There is the old TypeScript type emitter, reflect-metadata, which would provide some type information at runtime, but it targets very old decorator and metadata specifications, not the current version. I don't super know how accurate or complete it's model really is, how closely it writes down what typescript knows versus how much it defines its own model to export to. https://www.npmjs.com/package/reflect-metadata

We are maybe at the cusp of some unifying, some coming together, albeit not via typescript at this time, still as a separate layer. The Standard Schema project has support from I dare say most of the top validation libraries. But extending this to API definitions, ORM tools is in extremely early stages. https://github.com/standard-schema/standard-schema?tab=readm...

But that’s the whole point of something like this. You do it once and dynamically generate everything else downstream. So change it once in the zod schema and it propagates with type checking through your entire app.

The zod schema becomes the source of truth.

> It's so frustrating how full-stack development requires so many ways of describing the same shapes: JS input validation, Swagger for API definition, server-side input validation, ORM for schema conformance, and TypeScript often requiring separate definitions on server and client side. It's so tedious.

Many of the same people who complain about how complicated modern web dev is would also shudder at the suggestion to just replace all those things with TypeScript (and Zod, if that's your TS schema definition and validation library of choice).

All APIs are experimental and in a state of constant flux and evolution, including the web.

The only time status quo is fine is when it's for clients and employers who just want stuff done and don't care how.

In that context, all these unfortunate layers of complexity at least mean more billable hours.

How else would you do it? You could use something like trpc for full end to end type safety but that requires using TypeScript on both the frontend and backend (which not everyone does) and also locking yourself into only the web platform (so no mobile, etc).

Yes there should at least be a way to consolidate so that we can agree on format to treat as the source of truth that we can generate the other formats from.

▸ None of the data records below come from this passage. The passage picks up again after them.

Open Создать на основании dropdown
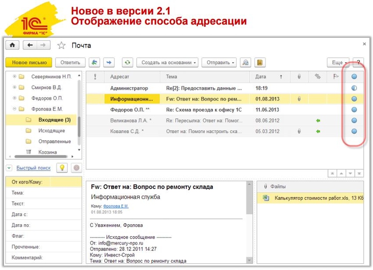The height and width of the screenshot is (270, 373). [x=167, y=63]
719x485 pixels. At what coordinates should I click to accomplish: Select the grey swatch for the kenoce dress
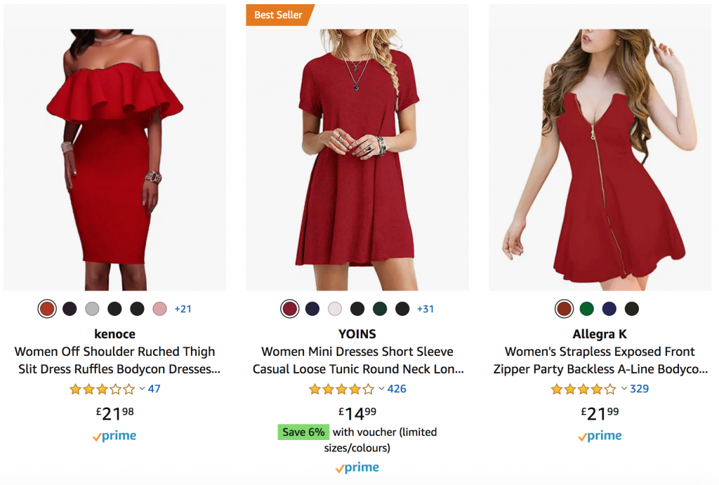[x=92, y=309]

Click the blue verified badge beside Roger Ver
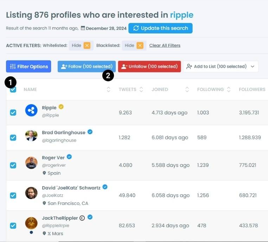69,157
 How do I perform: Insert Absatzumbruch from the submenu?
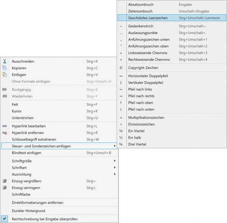tap(141, 5)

We use drizzle + Hono + client with zod. So the entire chain from ui to client to server to DB follow same validation and shape.

Well, Zod isn't just for validating JSON. It supports validating objects that can't be represented in JSON without transformation (dates, class instances, and so on). You can also use it as your JSON transformer if you want to - you can write your schema so it accepts strings, validates them as ISO date strings, and outputs Date objects, for instance.

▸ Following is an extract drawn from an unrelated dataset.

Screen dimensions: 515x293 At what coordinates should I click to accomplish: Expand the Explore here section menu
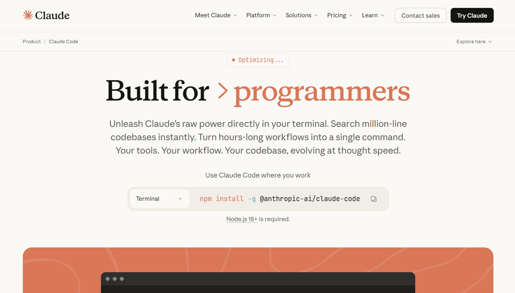coord(474,42)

Zod 4 supports converting a Zod schema to JSON-Schema (natively, this has always been possible with 3rd-party libs).

One key difference is preprocessing/refine. With Zod, you can provide a callback before running validation, which is super useful and can't be represented in JSON. This comes in handy more often than you'd think - e.g converting MM/DD/YYYY to DD/MM/YYYY before validating as date.

It is a good choice and in that case TypeBox is a decent way to generate it.

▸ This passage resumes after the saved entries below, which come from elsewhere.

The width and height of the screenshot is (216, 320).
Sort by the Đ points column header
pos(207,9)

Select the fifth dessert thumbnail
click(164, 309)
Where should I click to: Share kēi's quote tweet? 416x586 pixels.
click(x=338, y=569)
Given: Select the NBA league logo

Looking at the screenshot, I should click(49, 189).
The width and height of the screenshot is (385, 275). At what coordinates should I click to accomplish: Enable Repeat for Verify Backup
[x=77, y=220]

And you can use AVJ or its own schema validation system (which is much faster, but only sync where avj has asynchronous validation options in case you want to check against a database or something).

JSON Schema is the way for cross-language validation. Wrap it in OpenAPI and you also get nice API docs for free.

Yeah, it's a nice route. There's no way I could afford to do an all or nothing migration for something like validation.

The TypeScript compiler is only needed during development, the compiled JavaScript code contains no TypeScript-specific logic. Zod’s validation is entirely JavaScript-based, relying on simple checks (e.g., typeof, regexes, comparisons).

Also, the 2kb bundle just for the zod/v4-mini package, the full zod/v4 package is quite large.

I think Zod uses JIT compilation via `new Function`, rather than including the entire TypeScript compiler. This method allows for concise validation logic, executing only what’s necessary at runtime.